REQUIRED WORK:
How many of the lines in the material underneath include the string "icon"? State the number only.

- Opening Delimiter -

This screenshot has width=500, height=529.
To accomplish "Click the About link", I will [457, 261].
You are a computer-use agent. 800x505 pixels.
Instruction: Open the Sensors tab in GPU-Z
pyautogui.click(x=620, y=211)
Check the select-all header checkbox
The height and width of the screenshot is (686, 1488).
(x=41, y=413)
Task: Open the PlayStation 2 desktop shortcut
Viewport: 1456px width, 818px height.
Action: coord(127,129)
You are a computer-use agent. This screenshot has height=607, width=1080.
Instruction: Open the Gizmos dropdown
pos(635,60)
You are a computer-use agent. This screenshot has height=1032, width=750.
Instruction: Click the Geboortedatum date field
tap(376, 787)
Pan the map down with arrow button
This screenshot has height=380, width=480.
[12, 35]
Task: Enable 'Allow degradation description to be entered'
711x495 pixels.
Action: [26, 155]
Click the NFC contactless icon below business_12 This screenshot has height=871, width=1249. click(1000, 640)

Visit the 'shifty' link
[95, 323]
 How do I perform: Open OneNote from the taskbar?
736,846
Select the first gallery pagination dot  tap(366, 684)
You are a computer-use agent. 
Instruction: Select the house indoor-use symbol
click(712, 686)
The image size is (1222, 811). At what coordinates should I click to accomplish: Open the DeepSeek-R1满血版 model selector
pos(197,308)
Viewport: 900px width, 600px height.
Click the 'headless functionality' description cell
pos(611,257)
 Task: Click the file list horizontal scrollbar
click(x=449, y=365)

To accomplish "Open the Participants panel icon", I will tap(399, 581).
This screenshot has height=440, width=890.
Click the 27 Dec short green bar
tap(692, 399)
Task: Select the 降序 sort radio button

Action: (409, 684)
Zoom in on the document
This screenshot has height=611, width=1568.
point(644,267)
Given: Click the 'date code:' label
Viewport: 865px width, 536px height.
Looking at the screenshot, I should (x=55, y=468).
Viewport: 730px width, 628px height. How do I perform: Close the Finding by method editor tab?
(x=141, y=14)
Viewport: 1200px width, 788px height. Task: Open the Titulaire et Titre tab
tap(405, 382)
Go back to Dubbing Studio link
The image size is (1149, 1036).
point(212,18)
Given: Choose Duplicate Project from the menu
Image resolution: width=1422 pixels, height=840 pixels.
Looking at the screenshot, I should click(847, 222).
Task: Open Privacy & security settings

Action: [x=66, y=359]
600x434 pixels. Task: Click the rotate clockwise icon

- Closing Delimiter -

THE ANSWER:
3